XCI-073_AWS_Information_Services_Design-v0.2.pdf identifies XCI as the "team that implements, operates, and supports XSEDE Information Services."

Why is XSEDE's integration team operating a production service rather than XSEDE operations team?

Delivery Effort Stage: 

This seems like a good next step once we’ve established a baseline, which I think this doc helps with. 

Long-term, it would be logical for the XSEDE ops team to be the operators. Have you (JP, Eric) asked the ops team if they can operate it? Another approach might be to make whoever in the integration team is doing the operating become an official member of the ops team, managed by that area. There may be policies and practices that ops uses that ought to be applied consistently, and the best way to do that is to have all XSEDE operators under common management. Plus, the transition from integration to ops would likely be a healthy thing. 

A possible counter-argument could be that separating the dev from the ops for this specific service would inhibit agile development. However, even Agile shops typically have separate ops & dev teams and I’m not sure mixing them is better for the product in the long term. Better perhaps to have a clear understanding of how often updates need to be made and then seeing if the ops team can handle it?

Because the SysOps team is not staffed with expertise to operate the RabbitMQ, PostgreSQL, and Apache+Django application service we have instead elected to work with them to make sure XCI follows their security guidelines and best practices. In the past, this was a paper exercise: we read their documents and manually follow their practices. On AWS we're taking this one step further by directly applying SysOps Ansible configurations to XCI operated services.
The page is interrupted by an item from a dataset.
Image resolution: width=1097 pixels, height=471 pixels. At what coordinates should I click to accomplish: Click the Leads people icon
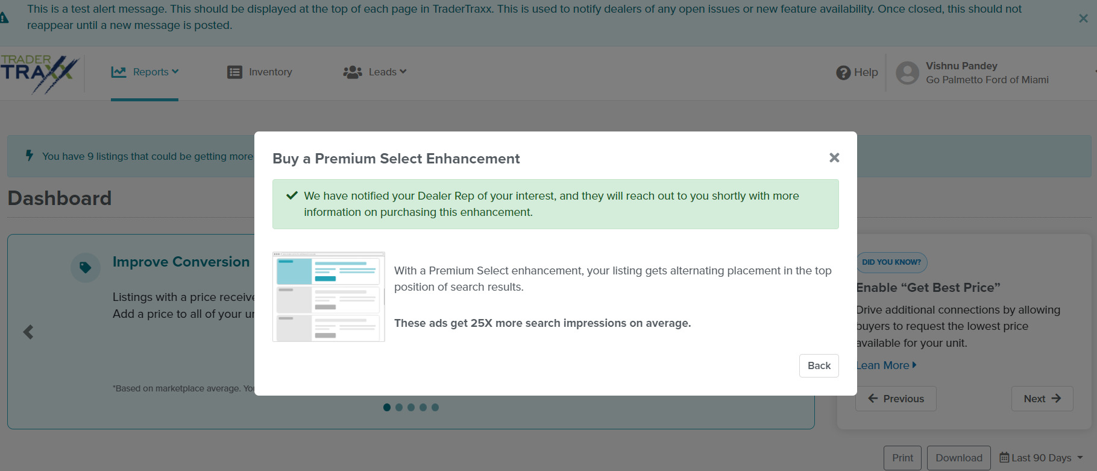pyautogui.click(x=353, y=72)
This review is itself part of making sure that XCI is following all SysOps processes.

Making a single team responsible for the services is more efficient and effective that having an arbitrary fence with multiple teams managing pieces and having to coordinate across teams.

I hope that thru this review we can established that the right processes are being used so that it doesn't matter that a single team manages the full stack.

JP

Most of the operations work is administering RabbitMQ, PostgreSQL, and Apache/Django services which operations isn't staffed to support (except for perhaps Apache). OS updates have to be coordinated with services administrators to avoid any outages and incompatibilities. Since service admins are also experienced systems administrators it's been easier to have a single team administer everything. XCI coordinates with SysOps to follow all XSEDE operational and security practices.
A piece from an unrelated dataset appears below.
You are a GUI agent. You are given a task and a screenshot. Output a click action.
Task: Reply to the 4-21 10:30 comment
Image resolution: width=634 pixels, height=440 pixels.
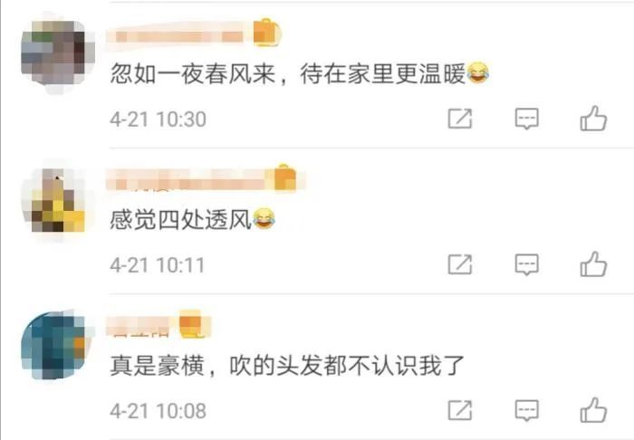(x=526, y=119)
Moving forward since SysOps has created an Ansible repository with XSEDE recommended configurations, the XCI team will use applicable SysOps configurations plus our XCI service configurations on all new XCI AWS instances.

JP

A philosophy of "don't let the org chart hinder efficient work" seems reasonable to me.

As an XCI staff member, I'm a little concerned that applying XCI staff time to operations will result in less time for integration work, but I'm content to leave such concerns to XSEDE management.
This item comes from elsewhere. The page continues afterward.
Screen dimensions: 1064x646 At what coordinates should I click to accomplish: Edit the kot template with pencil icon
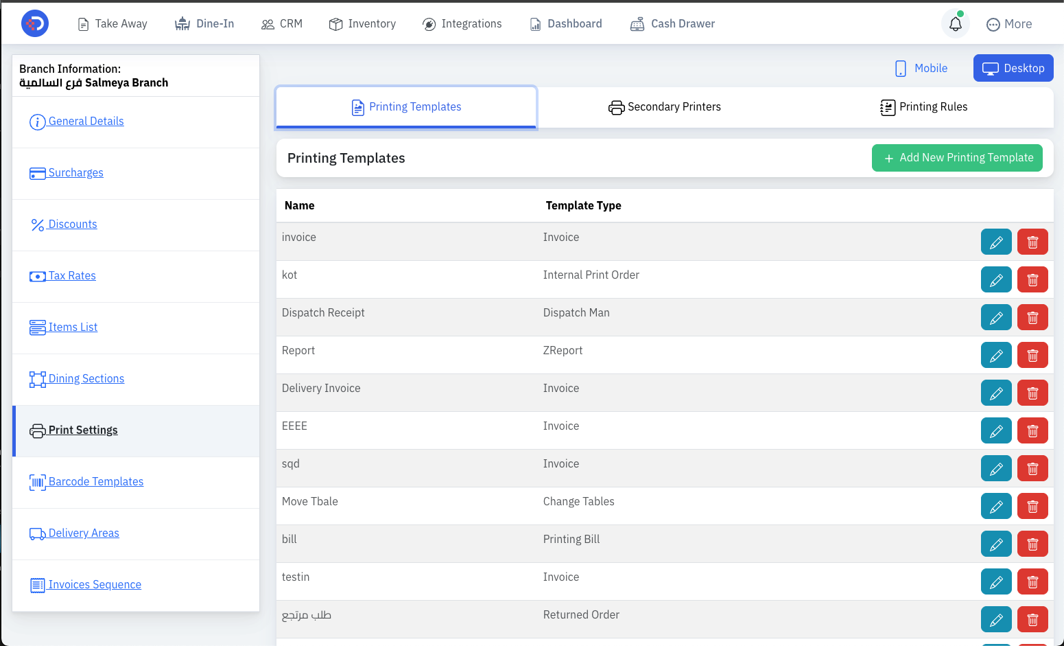996,279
However, I suggest that the technical design should not tie the service operation to a specific WBS. For example, the bastion host should be called something like "info-serv-admin" rather than "xci-awsadmin" so if at some future date XSEDE Operations is in a position to help with operating this service, they can do so without confusion about the XCI labeling.

In other words, put details about who operates the service in the deployment plan, and leave some flexibility in the design regarding how the operations team is constituted at any particular time.